Cases in Sucre represented only 0.25% of all cases analysed, in accordance with its comparatively small and mostly urban indigenous population, and less intense transmission. Hot spots in this state matched areas of known high incidence [16], where indigenous patients have probably benefited more from interventions currently in place, explaining the reduction seen in 2018.

All data used in this study came from passive detection of symptomatic malaria cases. Therefore, annual cumulative incidence is likely underreported, as some patients will develop asymptomatic infection, and many more will not seek medical attention at all. The effect of this underreporting heterogeneously impacts the interpretation of these results, as it is probably more important among isolated groups, (such as the Yanomami, the Hoti, or the Yekuana) than others that are better connected to the national health infrastructure (Pemon) or live in a predominantly urban environment (patients infected in the north of Bolivar, and those living in Sucre state). Similarly, cases originated in these states, but reported elsewhere, were not included in the analysis.
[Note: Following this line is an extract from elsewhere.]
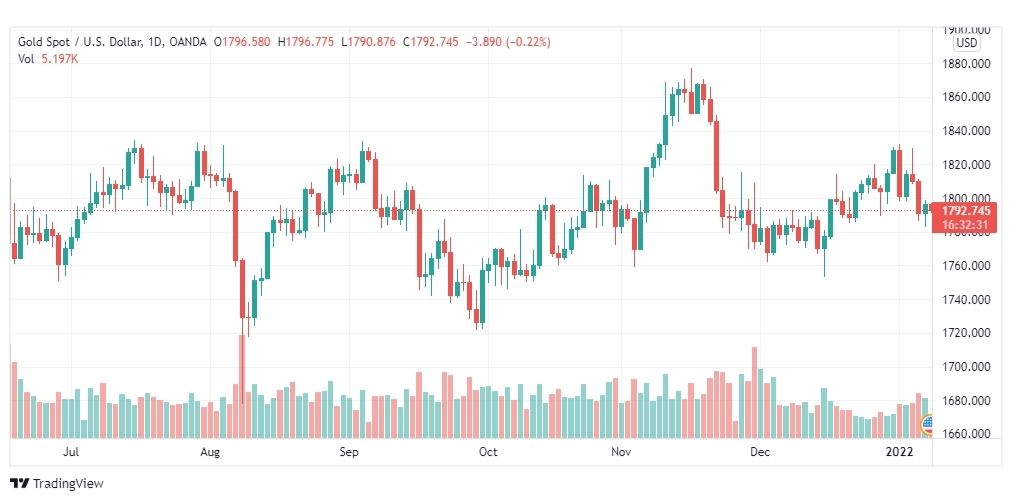Click the closing price value C1792.745
Image resolution: width=1012 pixels, height=501 pixels.
point(430,42)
As only new cases meeting the Ministry of Health’s definition are included in the datasets, duplicated cases are generally excluded and stored separately by Ministry staff, which reduces the potential impact of misreporting.

Seasonality was only observed in Bolivar, but this has not been described in the general population [28]. However, these studies date from 2010, and malaria cases in this state are influenced by the El Niño Southern Oscillation phenomenon [28], which was particularly intense in the 2015–2016 period [29] and might have influenced the large peak of cases in the early months of 2016 and 2017. The exposure of the indigenous population to infectious bites might also change more markedly during the year due to specific cultural or economic factors beyond the scope of this study.

The presence of Plasmodium malariae exclusively in patients from Amazonas, and mostly among the Yanomami, matches previous reports that link this species to remote areas of the state [30]. The Hoti and the Yanomami were also found to have significantly higher odds for Plasmodium falciparum infection. Similar to Plasmodium malariae, Plasmodium falciparum is more prevalent in the rainforest of Amazonas than in the rest of the country [31]. Previous works suggest that the higher prevalence of Plasmodium falciparum and Plasmodium malariae in the Alto Orinoco region might be explained by a longer life expectancy of local Anopheles darlingi mosquito populations [31]. This might in turn reflect flaws in local vector control strategies, and the lack of targeted measures that adapt to the particular living conditions of the Yanomami and the Hoti, such as their nomadic habits, and housing materials that render IRS and bed nets ineffective [31]. Insecticide-treated hammocks have proven a useful alternative in this context [13].

Although miners presented higher odds for Plasmodium falciparum infection too, the difference was very small and might be more related to their increased exposure to infectious bites, than to a higher Plasmodium falciparum prevalence in Venezuelan mines, which has not been described [12]. Furthermore, occupation data was only available for 45,142 patients (40.9% of the total analysed), complicating the interpretation of these results. Increased exposure to infectious bites is probably also the reason for higher odds in older age groups.

Conclusion

Malaria incidence among Amerindian groups has increased since 2014, although the trend has partly reversed in the last two years. Clustering of malaria cases is particularly clear in Bolivar, where it is likely being influenced by mining, necessitating a wider deployment of targeted interventions. These interventions should initially prioritize the Hoti, Yanomami, and Eñepa, due to their increased risk of P. falciparum infection, associated with severe malaria.